What you are asked to do:
Lines holding the word "agent" must be located in the listing below and copied.

Entries provided:
- - -
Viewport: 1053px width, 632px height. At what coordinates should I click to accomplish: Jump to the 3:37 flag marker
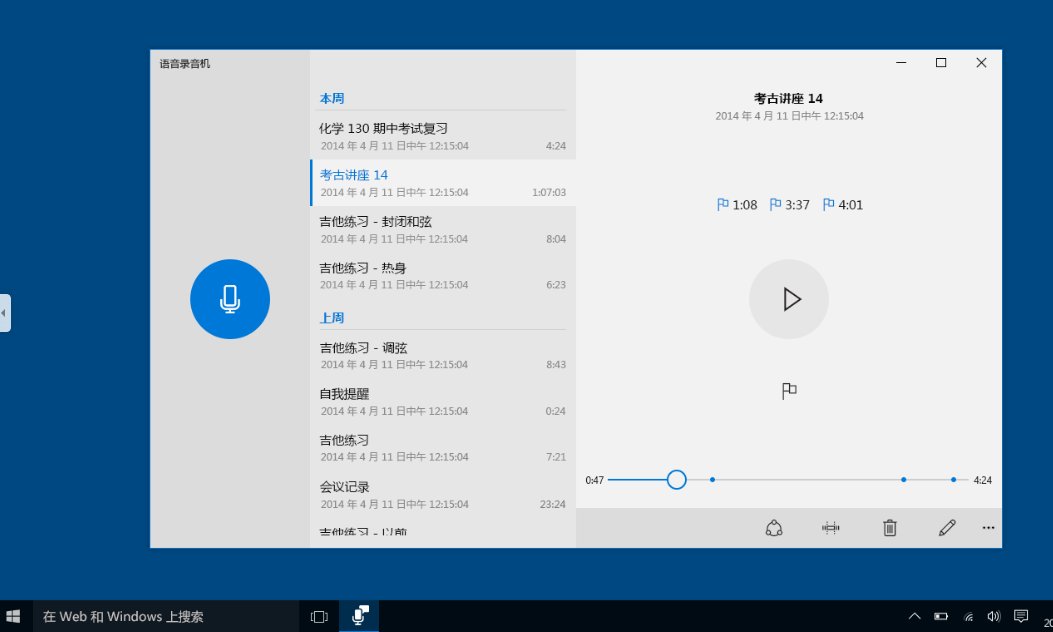pyautogui.click(x=789, y=205)
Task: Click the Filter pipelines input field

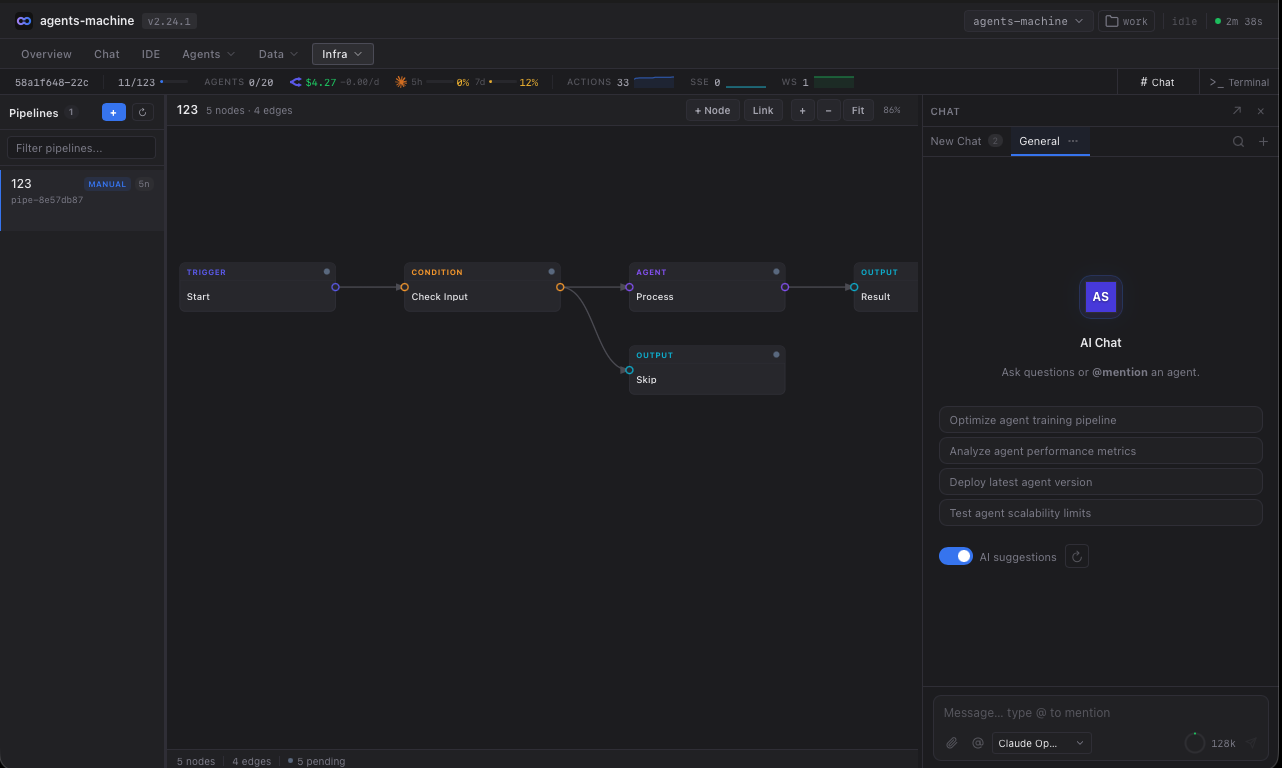Action: click(81, 148)
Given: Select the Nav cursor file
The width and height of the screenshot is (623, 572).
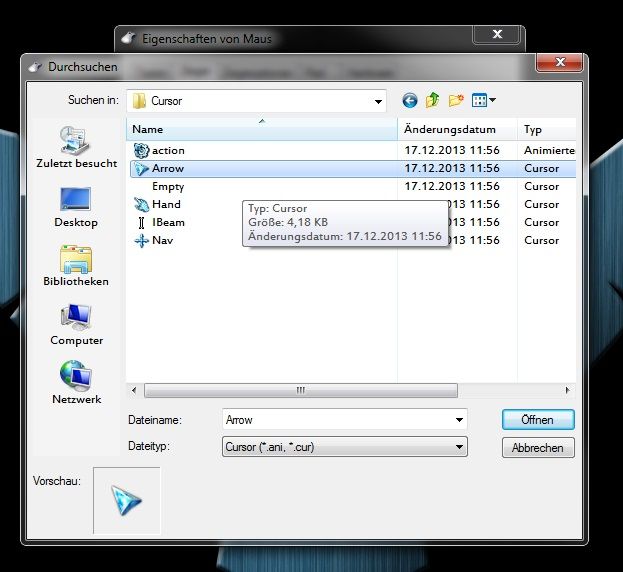Looking at the screenshot, I should tap(162, 240).
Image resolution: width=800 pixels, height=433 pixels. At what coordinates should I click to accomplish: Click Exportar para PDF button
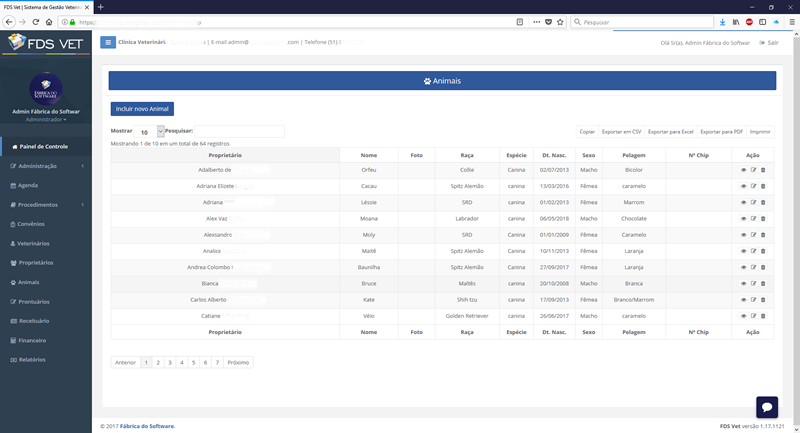pos(721,131)
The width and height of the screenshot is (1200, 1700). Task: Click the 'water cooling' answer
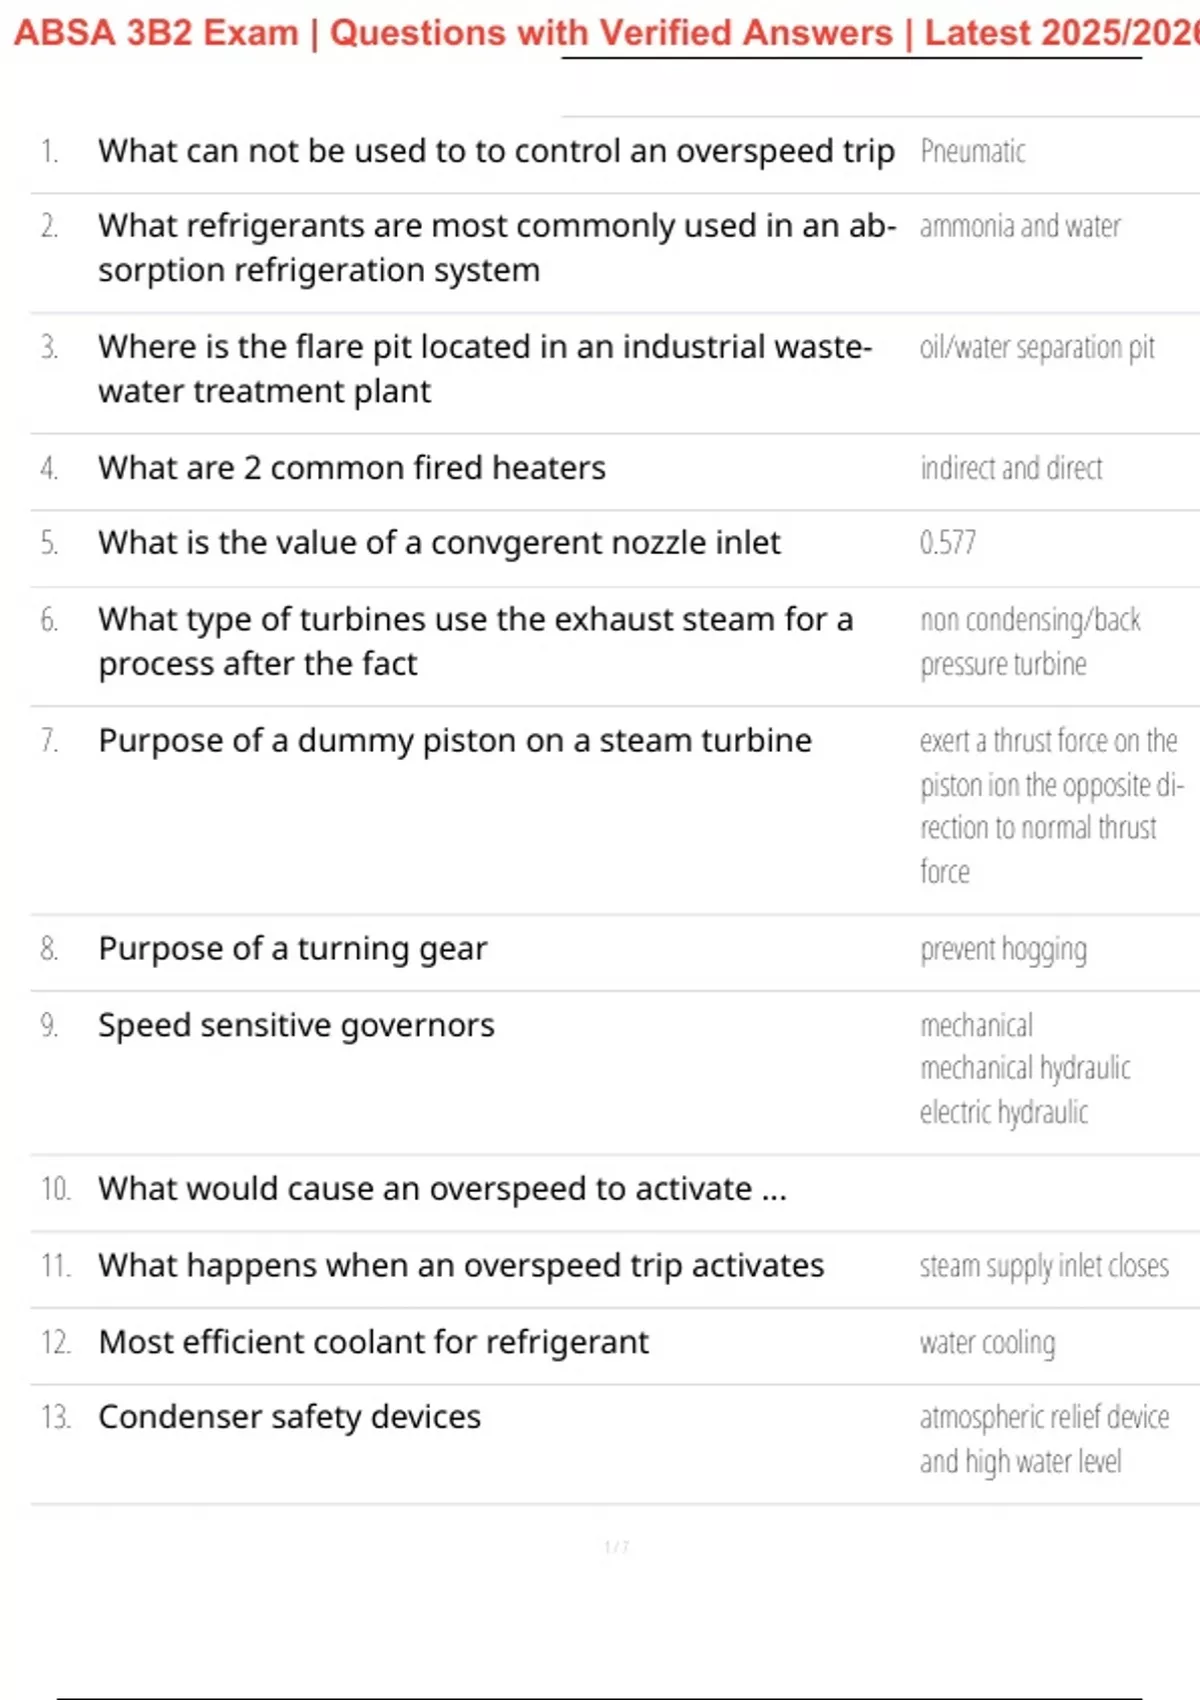point(987,1343)
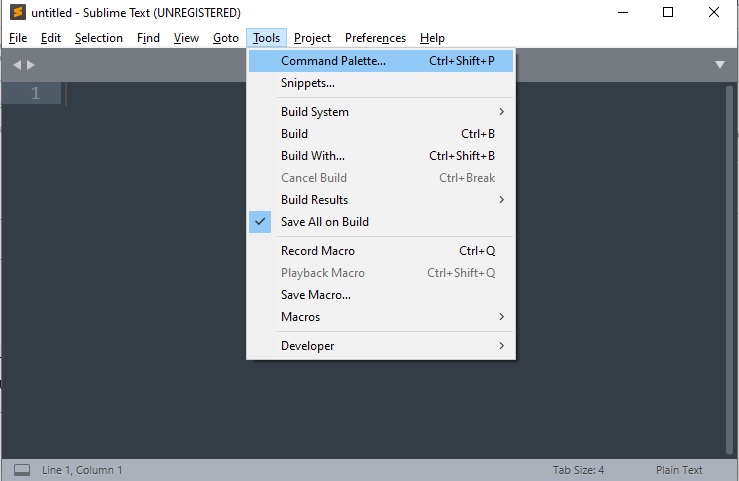Toggle the side bar icon in status bar

(21, 470)
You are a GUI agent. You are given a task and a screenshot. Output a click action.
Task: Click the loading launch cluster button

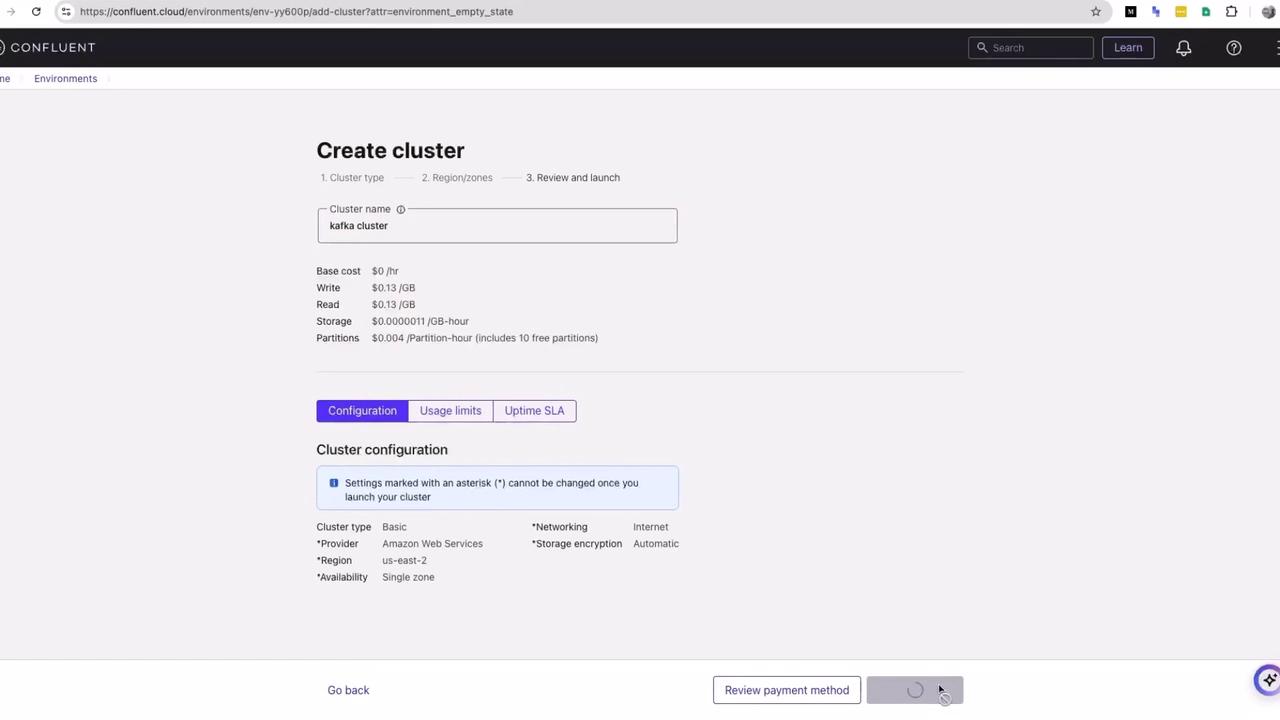(915, 690)
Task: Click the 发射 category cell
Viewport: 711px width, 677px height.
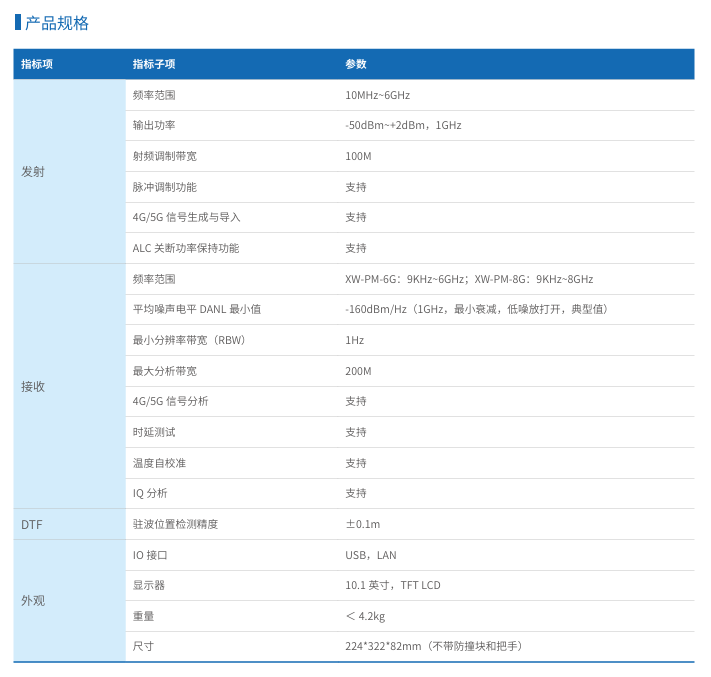Action: point(33,172)
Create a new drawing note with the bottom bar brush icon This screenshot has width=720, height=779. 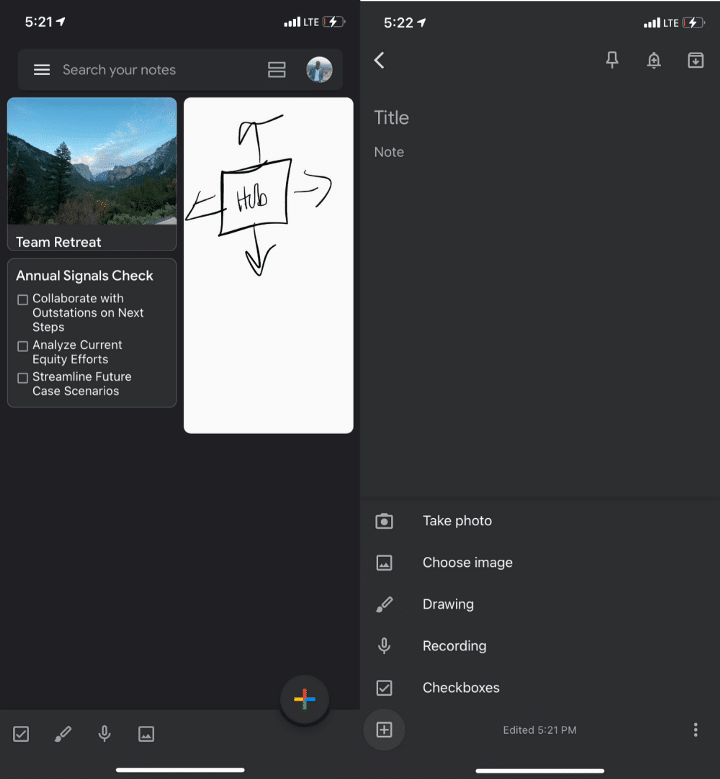click(x=62, y=734)
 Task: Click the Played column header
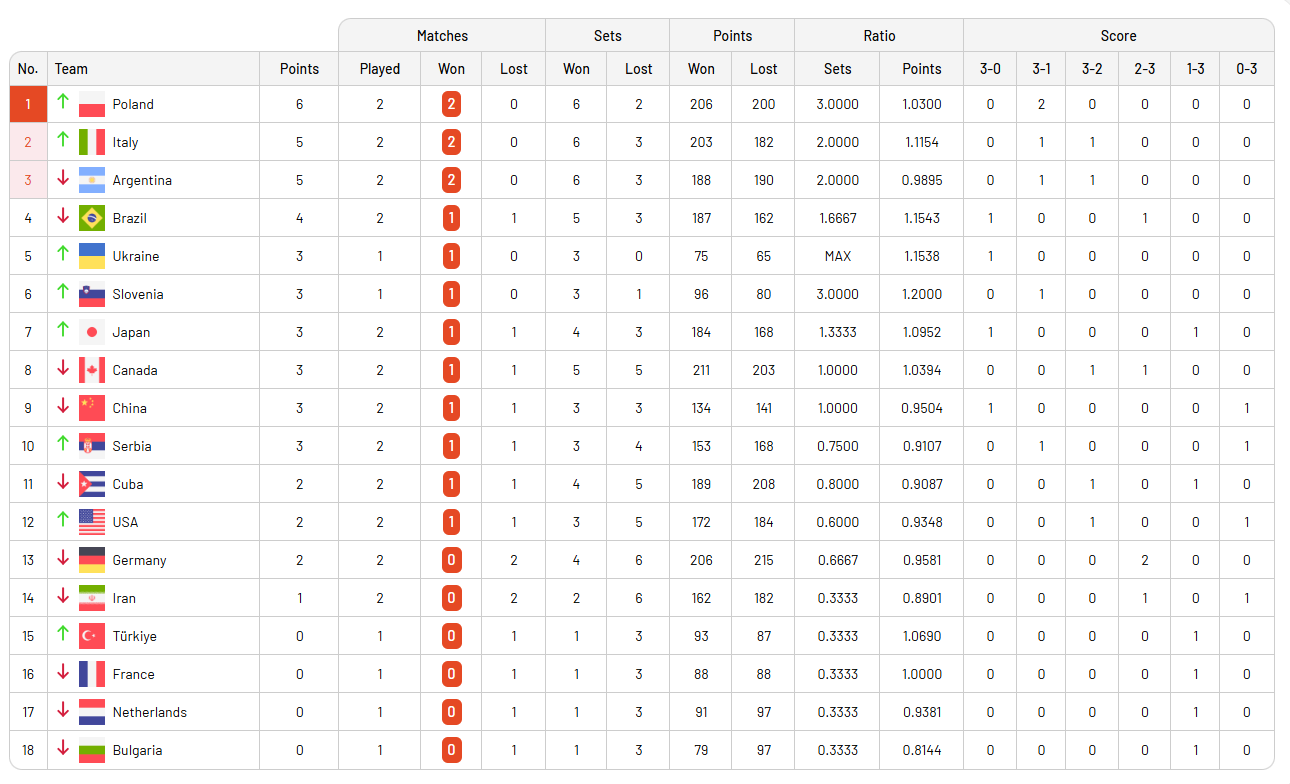[379, 69]
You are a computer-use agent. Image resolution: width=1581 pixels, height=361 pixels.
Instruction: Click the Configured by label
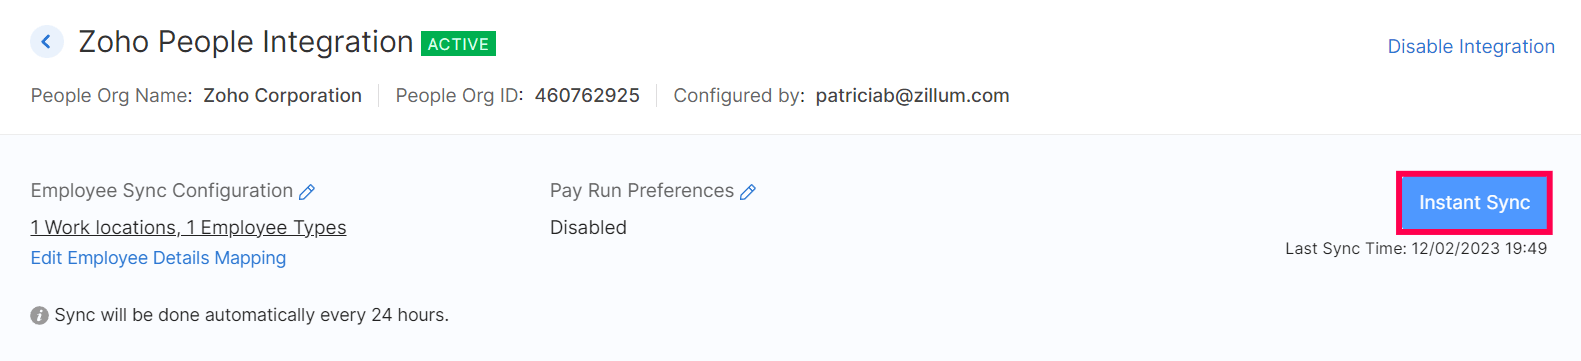tap(739, 96)
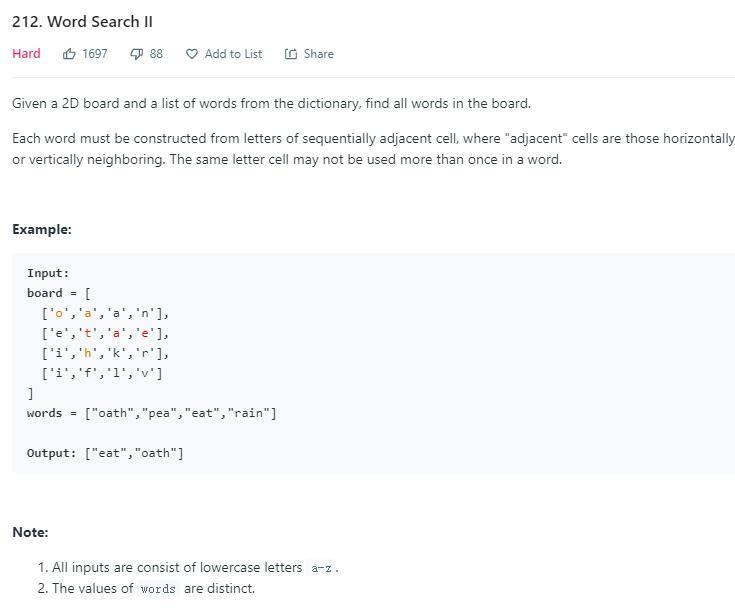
- - -
Output:
You are a GUI agent. You are given a task and a screenshot. Output a click action.
You are a computer-use agent. Image resolution: width=1581 pixels, height=361 pixels.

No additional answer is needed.